Creative Commons License

Creative Commons License
This work is licensed under a Creative Commons Attribution-Noncommercial-No Derivative Works 4.0 License.

Preferred Name

Alec McKenzie

Date of Award

Summer 2015

Document Type

Thesis

Degree Name

Master of Science (MS)

Department

Department of Kinesiology

Advisor(s)

Nicholas D. Luden

Abstract

PURPOSE: The objectives were to determine the satellite cell (SC) response among endurance-trained cyclists (n=8; VO2max: 63.1 ± 8.4 mL/Kg/min)to a period of intensified training (ICT) (10 days) and 10 days of recovery (RVT), with and without protein supplementation. METHODS: Muscle biopsies were obtained from the vastus lateralis prior to- and immediately following ICT and RVT. Fluorescent microscopy was used to analyze SCs and myosin heavy chain I and IIa (MHC I and IIa). Data were analyzed using magnitude-based inferences. RESULTS: MHC I SCs were exceptionally abundant at baseline (38 ± 20 SCs/100 fibers). MHC I SC count decreased (unclear) from PreCHO to ICTCHO and then likely increased by 60 ± 64 percent following RecCHO , with no other differences in SC content regardless of nutrition or training phase. Myonuclear content of MHC I fibers most likely increased by 16 ± 6 percent from baseline to ICTCHO and likely remained higher (17 ± 15 percent) than baseline following recovery. Likewise, MHC IIa myonuclear content likely increased 14 ± 14 percent from PreCHO to RecCHO. Though there were no changes in fiber size (cross sectional area) under CHO conditions, MHC I fiber size very likely increased by 14 ± 8 percent and MHC IIa fiber size likely increased by 16 ± 19 percent with PRO supplementation.

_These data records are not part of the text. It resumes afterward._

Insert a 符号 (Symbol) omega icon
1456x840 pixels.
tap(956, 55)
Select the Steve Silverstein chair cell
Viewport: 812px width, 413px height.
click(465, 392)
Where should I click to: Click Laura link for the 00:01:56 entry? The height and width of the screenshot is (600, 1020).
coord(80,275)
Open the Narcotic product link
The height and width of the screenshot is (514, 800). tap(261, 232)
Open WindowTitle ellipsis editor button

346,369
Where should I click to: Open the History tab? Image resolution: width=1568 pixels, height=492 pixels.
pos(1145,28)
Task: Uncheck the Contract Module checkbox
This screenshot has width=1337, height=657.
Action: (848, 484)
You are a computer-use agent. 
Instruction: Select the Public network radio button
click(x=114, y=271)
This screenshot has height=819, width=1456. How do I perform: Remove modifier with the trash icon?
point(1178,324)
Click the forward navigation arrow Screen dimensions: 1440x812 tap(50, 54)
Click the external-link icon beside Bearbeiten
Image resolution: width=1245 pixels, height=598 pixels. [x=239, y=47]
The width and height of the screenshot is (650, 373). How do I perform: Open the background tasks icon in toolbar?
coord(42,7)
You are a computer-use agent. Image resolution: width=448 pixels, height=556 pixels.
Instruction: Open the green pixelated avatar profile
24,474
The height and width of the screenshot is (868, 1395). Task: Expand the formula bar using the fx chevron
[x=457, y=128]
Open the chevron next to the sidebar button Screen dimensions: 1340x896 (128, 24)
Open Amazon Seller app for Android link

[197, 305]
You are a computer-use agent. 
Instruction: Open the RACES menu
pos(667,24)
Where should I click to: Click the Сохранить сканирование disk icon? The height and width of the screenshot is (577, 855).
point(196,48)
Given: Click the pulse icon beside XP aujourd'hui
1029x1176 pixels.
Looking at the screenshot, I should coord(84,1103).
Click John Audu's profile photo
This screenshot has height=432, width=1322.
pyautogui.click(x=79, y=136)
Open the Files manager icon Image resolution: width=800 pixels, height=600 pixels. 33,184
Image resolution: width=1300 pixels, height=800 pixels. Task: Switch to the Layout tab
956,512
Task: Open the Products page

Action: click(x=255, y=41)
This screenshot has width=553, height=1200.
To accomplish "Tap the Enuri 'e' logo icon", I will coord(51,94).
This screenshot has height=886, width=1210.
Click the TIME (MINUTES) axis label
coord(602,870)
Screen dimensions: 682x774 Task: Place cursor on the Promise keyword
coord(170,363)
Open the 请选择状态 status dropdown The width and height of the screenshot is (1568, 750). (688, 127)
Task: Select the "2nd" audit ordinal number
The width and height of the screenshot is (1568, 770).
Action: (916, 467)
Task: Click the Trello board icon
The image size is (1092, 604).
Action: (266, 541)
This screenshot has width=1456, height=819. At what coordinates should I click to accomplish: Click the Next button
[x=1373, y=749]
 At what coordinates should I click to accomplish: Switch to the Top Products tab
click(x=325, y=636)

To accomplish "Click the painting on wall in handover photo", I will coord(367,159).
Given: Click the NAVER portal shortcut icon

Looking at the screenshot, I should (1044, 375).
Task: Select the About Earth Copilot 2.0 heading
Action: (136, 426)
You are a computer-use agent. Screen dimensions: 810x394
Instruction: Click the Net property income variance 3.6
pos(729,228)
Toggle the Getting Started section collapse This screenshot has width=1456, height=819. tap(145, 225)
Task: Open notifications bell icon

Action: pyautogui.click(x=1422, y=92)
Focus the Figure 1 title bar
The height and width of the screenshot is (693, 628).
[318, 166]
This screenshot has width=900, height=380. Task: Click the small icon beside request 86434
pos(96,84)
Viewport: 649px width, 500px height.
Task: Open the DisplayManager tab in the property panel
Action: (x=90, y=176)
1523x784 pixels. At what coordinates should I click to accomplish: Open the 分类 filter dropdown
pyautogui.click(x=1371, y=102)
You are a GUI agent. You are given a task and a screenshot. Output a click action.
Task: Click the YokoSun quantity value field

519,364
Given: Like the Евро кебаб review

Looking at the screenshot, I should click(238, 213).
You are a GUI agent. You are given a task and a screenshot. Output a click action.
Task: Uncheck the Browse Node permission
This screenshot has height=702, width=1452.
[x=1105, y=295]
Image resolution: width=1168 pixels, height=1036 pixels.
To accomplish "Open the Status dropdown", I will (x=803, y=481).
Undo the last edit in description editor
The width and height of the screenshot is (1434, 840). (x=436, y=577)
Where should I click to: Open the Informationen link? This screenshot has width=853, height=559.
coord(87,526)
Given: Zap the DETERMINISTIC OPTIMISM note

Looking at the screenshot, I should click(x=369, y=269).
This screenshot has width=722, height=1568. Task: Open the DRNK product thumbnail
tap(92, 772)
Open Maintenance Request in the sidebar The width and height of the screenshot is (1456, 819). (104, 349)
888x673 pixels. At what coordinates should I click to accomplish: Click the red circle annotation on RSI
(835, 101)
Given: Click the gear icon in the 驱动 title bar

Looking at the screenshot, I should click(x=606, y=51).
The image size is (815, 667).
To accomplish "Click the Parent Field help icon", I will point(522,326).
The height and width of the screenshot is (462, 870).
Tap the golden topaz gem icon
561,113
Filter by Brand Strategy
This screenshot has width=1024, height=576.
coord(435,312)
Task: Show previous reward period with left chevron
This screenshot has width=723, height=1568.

CONCLUSIONS: Trained endurance cyclists possess a relatively large pool of SCs that appeared to facilitate measurable myonuclear accretion with heavy training under carbohydrate conditions. . Also, based on the muscle fiber hypertrophy and lack of other apparent physiological changes, PRO supplementation appeared to benefit skeletal muscle. These data strengthen the growing body of evidence demonstrating the non-hypertrophic role of SCs in skeletal muscle.